***** GIVEN INFORMATION

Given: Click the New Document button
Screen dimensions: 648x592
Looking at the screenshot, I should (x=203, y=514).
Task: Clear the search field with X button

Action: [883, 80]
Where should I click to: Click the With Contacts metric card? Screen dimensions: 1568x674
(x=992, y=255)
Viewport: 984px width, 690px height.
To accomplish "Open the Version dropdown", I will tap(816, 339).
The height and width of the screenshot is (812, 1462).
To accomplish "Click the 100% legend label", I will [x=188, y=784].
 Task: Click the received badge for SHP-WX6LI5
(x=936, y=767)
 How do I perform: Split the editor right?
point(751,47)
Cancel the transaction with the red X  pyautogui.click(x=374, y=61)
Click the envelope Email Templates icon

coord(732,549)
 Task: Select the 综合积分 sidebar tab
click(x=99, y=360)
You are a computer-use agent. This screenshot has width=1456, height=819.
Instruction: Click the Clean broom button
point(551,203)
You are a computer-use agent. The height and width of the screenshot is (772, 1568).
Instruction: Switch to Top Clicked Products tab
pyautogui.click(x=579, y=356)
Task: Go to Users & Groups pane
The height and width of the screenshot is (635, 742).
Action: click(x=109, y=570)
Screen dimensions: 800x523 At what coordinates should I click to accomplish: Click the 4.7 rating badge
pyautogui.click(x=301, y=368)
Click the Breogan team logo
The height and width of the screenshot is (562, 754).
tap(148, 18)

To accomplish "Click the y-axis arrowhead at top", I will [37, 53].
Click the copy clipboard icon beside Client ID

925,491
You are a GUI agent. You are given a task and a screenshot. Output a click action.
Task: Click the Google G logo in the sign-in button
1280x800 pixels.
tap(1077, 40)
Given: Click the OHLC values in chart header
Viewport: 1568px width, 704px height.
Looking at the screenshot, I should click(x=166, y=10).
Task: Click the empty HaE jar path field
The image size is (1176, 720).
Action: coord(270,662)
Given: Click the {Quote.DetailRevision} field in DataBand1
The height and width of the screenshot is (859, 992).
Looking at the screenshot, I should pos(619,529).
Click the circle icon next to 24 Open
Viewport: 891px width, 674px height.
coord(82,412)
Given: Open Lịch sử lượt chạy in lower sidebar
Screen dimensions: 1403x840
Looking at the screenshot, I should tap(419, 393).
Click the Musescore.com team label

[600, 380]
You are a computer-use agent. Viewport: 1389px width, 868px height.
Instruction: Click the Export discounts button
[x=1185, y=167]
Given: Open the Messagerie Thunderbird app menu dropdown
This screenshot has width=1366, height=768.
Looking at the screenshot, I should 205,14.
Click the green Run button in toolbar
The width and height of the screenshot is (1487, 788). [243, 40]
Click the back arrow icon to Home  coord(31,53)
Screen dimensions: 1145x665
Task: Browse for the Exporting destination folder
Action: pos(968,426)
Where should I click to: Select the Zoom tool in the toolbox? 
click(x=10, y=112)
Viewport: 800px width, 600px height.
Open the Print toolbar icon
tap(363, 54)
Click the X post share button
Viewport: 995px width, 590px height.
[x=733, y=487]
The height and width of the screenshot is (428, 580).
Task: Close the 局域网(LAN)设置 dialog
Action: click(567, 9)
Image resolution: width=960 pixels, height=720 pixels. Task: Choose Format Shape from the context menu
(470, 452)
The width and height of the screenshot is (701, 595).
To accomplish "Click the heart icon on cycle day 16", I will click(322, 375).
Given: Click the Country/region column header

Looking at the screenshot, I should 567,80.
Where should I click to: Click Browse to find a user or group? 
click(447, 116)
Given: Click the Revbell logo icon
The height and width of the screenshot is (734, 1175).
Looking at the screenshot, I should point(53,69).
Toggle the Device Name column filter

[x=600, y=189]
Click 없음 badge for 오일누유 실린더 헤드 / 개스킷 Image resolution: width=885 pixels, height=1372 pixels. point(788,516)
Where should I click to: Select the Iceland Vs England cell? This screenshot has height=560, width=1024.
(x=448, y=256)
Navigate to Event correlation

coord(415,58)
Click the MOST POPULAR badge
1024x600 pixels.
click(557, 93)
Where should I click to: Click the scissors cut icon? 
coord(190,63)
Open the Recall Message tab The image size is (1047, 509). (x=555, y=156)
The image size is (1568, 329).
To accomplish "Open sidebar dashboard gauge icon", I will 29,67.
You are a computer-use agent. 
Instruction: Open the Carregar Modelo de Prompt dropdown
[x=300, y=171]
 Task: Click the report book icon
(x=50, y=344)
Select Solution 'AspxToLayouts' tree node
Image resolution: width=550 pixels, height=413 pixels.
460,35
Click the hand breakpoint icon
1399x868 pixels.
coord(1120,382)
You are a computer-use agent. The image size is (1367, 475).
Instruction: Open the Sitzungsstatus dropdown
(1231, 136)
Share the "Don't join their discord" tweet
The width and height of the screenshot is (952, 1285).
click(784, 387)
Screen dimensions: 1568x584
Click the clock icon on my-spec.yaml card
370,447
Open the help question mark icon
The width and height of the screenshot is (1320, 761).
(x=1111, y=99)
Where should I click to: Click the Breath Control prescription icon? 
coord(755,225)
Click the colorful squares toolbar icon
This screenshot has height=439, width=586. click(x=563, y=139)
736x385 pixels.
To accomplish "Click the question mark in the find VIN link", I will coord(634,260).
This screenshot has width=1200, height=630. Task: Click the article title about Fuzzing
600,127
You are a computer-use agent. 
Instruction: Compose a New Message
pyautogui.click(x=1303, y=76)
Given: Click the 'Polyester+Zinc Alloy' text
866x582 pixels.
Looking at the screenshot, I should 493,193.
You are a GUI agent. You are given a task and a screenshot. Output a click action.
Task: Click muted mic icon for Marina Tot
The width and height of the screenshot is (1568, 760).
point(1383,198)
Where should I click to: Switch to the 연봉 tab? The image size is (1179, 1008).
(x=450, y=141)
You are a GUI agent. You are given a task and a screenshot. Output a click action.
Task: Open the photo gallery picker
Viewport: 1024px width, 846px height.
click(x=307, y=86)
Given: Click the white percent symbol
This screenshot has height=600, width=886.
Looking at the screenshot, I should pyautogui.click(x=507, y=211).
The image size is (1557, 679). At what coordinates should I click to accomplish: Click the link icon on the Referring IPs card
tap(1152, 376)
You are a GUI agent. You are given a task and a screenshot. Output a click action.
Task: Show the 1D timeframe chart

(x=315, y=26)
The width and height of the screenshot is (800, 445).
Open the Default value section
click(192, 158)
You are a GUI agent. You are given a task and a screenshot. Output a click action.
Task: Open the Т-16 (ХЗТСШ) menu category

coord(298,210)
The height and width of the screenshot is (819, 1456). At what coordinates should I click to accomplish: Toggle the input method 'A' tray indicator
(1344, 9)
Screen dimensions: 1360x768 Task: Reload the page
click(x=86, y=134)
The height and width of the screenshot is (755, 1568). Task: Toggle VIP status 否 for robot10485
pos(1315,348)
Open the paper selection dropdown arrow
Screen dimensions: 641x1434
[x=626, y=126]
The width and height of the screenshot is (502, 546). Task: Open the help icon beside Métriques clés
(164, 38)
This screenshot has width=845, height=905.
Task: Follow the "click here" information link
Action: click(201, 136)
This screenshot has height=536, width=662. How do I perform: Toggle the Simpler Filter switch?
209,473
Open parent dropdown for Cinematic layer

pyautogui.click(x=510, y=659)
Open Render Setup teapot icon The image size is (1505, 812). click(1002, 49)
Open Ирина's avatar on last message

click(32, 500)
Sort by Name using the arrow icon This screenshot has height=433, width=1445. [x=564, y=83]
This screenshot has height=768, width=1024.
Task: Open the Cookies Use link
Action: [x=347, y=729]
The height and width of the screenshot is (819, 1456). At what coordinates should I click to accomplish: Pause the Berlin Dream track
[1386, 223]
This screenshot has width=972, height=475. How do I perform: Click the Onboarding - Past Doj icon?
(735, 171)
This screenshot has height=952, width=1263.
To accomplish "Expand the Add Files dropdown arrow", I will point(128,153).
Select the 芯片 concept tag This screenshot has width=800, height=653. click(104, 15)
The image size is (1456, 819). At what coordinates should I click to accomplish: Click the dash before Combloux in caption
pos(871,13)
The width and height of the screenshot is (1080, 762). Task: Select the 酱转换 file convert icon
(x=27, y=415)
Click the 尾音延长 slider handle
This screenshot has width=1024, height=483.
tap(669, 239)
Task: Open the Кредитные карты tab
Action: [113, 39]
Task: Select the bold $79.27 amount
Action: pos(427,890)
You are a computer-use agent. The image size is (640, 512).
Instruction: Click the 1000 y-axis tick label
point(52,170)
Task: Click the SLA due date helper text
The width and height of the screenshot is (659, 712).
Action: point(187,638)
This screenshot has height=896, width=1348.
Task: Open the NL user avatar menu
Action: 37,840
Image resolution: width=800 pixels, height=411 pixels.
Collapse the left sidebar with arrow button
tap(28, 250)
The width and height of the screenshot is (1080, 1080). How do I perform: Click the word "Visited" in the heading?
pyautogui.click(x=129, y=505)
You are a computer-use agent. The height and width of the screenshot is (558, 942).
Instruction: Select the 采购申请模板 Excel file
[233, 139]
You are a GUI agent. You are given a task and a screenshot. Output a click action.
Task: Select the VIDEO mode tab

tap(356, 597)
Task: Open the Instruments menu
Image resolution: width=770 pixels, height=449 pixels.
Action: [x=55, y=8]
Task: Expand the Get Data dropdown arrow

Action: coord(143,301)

**********

§ **REQUIREMENT**
Copy out the records word for word, from the very first line down through the line containing "Looking at the screenshot, I should click(x=166, y=10).", including that line.

§ **THE OUTPUT**
Given: Click the New Document button
Screen dimensions: 648x592
Looking at the screenshot, I should (x=203, y=514).
Task: Clear the search field with X button

Action: [883, 80]
Where should I click to: Click the With Contacts metric card? Screen dimensions: 1568x674
(x=992, y=255)
Viewport: 984px width, 690px height.
To accomplish "Open the Version dropdown", I will tap(816, 339).
The height and width of the screenshot is (812, 1462).
To accomplish "Click the 100% legend label", I will [x=188, y=784].
 Task: Click the received badge for SHP-WX6LI5
(x=936, y=767)
 How do I perform: Split the editor right?
point(751,47)
Cancel the transaction with the red X  pyautogui.click(x=374, y=61)
Click the envelope Email Templates icon

coord(732,549)
 Task: Select the 综合积分 sidebar tab
click(x=99, y=360)
You are a computer-use agent. This screenshot has width=1456, height=819.
Instruction: Click the Clean broom button
point(551,203)
You are a computer-use agent. The height and width of the screenshot is (772, 1568).
Instruction: Switch to Top Clicked Products tab
pyautogui.click(x=579, y=356)
Task: Go to Users & Groups pane
The height and width of the screenshot is (635, 742).
Action: click(x=109, y=570)
Screen dimensions: 800x523 At what coordinates should I click to accomplish: Click the 4.7 rating badge
pyautogui.click(x=301, y=368)
Click the Breogan team logo
The height and width of the screenshot is (562, 754).
tap(148, 18)

To accomplish "Click the y-axis arrowhead at top", I will [37, 53].
Click the copy clipboard icon beside Client ID

925,491
You are a GUI agent. You are given a task and a screenshot. Output a click action.
Task: Click the Google G logo in the sign-in button
1280x800 pixels.
tap(1077, 40)
Given: Click the OHLC values in chart header
Viewport: 1568px width, 704px height.
Looking at the screenshot, I should click(x=166, y=10).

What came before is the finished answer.